[Records of target coordinates]
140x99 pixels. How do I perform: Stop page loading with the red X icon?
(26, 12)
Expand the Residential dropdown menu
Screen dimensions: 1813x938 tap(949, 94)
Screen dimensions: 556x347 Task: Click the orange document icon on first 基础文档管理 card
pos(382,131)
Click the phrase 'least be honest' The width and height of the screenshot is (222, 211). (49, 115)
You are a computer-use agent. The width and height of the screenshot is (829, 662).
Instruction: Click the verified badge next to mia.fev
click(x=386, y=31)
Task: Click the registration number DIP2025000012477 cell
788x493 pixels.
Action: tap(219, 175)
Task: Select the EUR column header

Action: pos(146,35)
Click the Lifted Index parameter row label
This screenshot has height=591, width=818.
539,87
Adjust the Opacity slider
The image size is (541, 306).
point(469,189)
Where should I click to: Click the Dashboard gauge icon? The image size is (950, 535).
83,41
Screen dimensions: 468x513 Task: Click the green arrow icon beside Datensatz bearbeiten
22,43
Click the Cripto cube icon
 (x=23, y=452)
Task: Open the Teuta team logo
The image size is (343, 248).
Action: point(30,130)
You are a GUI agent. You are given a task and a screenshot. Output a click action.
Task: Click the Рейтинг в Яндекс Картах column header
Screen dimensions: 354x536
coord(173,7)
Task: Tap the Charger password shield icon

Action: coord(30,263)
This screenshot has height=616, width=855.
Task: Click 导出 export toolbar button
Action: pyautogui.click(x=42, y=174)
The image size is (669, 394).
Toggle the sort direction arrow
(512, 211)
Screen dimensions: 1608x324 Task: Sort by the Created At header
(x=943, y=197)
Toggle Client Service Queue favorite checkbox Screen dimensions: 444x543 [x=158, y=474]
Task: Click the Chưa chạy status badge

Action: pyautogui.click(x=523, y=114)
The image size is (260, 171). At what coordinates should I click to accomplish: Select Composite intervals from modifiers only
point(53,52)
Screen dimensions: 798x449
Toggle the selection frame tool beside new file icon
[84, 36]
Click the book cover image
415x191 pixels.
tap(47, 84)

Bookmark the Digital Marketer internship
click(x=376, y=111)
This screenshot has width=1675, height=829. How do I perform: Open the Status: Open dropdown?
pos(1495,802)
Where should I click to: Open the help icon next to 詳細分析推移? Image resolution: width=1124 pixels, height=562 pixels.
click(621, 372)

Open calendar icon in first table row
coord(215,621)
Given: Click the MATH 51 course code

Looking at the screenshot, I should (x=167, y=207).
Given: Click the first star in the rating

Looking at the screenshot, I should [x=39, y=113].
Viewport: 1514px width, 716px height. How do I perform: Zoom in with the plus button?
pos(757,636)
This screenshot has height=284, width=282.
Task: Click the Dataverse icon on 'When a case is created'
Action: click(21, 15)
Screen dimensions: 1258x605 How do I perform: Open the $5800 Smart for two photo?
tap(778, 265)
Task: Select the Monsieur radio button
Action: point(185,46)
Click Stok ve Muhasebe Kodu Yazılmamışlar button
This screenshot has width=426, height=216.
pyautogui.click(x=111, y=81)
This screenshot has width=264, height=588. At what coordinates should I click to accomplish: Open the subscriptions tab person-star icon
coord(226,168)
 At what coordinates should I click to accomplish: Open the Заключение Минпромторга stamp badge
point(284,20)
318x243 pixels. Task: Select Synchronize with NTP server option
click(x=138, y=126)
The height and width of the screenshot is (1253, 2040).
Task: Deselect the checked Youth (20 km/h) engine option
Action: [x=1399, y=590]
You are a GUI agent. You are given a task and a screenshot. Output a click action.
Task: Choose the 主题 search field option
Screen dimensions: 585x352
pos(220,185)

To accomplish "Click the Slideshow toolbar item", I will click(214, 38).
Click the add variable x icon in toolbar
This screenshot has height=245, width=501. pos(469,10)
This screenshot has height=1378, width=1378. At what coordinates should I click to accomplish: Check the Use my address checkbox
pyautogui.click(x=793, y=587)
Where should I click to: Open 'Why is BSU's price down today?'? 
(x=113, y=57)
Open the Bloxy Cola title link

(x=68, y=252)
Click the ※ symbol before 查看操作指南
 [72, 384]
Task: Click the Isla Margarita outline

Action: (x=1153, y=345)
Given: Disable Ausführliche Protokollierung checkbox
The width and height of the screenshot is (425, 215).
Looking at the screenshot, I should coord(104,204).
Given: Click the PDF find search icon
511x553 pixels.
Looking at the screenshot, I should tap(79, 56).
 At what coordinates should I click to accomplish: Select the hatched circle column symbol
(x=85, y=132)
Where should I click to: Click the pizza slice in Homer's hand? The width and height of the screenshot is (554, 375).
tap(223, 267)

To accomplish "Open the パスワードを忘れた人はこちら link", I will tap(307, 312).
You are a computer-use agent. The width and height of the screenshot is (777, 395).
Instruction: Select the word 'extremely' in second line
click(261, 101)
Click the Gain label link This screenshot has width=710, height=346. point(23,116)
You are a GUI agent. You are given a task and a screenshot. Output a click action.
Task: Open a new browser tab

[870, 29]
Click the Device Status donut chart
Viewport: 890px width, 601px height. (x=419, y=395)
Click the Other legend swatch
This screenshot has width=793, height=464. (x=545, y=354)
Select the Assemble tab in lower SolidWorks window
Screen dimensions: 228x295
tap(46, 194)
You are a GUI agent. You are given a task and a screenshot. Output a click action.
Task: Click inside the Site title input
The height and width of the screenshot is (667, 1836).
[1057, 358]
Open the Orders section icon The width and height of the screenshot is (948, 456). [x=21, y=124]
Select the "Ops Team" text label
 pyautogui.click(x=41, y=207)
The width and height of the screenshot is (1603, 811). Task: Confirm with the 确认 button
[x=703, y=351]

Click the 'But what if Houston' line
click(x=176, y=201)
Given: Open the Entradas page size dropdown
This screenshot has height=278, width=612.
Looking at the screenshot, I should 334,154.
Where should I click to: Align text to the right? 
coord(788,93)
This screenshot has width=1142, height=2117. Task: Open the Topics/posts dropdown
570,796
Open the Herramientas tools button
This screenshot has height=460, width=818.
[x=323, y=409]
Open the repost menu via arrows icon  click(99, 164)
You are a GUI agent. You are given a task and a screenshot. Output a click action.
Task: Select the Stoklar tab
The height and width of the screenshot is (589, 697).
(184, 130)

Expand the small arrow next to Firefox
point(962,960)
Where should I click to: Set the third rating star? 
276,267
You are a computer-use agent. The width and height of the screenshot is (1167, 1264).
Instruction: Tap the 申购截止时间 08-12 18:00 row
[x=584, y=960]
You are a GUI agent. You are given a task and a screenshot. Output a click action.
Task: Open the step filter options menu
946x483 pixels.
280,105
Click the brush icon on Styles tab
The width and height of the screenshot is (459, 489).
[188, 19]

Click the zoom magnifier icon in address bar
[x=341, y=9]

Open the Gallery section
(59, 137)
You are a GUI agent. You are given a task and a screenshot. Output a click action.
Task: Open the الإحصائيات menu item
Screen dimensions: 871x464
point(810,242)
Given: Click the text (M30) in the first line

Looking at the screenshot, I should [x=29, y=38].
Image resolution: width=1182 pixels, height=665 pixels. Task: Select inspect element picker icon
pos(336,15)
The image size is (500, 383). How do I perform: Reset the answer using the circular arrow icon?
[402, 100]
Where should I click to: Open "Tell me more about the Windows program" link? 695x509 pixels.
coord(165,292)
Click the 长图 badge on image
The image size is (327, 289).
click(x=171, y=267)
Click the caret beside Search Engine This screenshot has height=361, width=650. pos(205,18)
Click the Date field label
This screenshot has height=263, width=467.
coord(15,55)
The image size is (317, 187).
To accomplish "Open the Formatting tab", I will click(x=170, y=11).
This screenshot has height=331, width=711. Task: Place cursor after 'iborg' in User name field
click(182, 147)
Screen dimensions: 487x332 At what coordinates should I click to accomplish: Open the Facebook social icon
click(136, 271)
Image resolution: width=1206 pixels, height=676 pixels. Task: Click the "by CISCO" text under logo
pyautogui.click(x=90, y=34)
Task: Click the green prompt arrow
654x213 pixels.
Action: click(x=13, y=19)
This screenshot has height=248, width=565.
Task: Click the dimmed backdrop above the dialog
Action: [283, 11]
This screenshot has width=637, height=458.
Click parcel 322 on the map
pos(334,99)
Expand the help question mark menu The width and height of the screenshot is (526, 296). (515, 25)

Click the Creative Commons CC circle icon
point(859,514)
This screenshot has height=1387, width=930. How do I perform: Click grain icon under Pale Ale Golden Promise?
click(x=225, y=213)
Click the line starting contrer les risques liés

Stated goal:
Output the stretch from the start of the records through the line containing "pos(382,131)", reproducing each line verbatim.

Exercise solution:
140x99 pixels. How do I perform: Stop page loading with the red X icon?
(26, 12)
Expand the Residential dropdown menu
Screen dimensions: 1813x938 tap(949, 94)
Screen dimensions: 556x347 Task: Click the orange document icon on first 基础文档管理 card
pos(382,131)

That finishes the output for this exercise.